* **ENTRIES SUPPLIED**
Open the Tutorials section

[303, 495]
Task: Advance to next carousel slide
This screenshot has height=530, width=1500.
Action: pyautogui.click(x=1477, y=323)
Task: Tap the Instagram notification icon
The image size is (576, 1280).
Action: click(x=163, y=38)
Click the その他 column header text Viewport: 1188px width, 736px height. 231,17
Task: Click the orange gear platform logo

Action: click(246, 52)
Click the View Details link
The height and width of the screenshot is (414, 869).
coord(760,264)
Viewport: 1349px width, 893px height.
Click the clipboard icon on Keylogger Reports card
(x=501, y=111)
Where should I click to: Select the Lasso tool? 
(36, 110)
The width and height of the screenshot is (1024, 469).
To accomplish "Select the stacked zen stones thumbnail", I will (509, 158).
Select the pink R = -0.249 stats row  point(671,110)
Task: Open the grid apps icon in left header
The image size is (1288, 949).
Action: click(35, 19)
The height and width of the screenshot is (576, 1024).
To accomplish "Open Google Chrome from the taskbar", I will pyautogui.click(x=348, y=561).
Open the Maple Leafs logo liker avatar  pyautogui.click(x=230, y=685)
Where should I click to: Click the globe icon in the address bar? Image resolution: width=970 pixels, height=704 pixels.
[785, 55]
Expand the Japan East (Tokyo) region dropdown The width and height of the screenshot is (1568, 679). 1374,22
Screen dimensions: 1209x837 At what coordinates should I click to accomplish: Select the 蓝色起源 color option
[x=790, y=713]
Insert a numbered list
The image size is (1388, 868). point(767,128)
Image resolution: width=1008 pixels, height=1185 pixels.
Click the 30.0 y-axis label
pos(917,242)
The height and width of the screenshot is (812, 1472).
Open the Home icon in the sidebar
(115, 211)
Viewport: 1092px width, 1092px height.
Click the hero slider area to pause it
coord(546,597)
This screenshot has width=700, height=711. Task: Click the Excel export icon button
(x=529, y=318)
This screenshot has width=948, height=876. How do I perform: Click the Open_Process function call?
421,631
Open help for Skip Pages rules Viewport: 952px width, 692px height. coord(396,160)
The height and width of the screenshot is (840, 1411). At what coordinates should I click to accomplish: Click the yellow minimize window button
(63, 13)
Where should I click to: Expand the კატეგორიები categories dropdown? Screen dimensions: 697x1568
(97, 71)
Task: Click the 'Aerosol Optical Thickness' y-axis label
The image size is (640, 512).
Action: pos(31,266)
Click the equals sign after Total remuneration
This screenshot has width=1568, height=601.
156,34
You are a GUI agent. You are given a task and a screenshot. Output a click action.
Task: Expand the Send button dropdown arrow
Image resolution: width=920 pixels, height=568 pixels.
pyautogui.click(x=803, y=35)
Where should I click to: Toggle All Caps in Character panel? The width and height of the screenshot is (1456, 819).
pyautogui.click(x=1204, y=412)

* **DIRECTIONS**
Reproduce everything from the line containing "Click the equals" down to the end of the listing, changing "Send button" to "Submit button" and leaving all else unchanged.

* **THE RESULT**
Click the equals sign after Total remuneration
This screenshot has width=1568, height=601.
156,34
You are a GUI agent. You are given a task and a screenshot. Output a click action.
Task: Expand the Submit button dropdown arrow
Image resolution: width=920 pixels, height=568 pixels.
pyautogui.click(x=803, y=35)
Where should I click to: Toggle All Caps in Character panel? The width and height of the screenshot is (1456, 819).
pyautogui.click(x=1204, y=412)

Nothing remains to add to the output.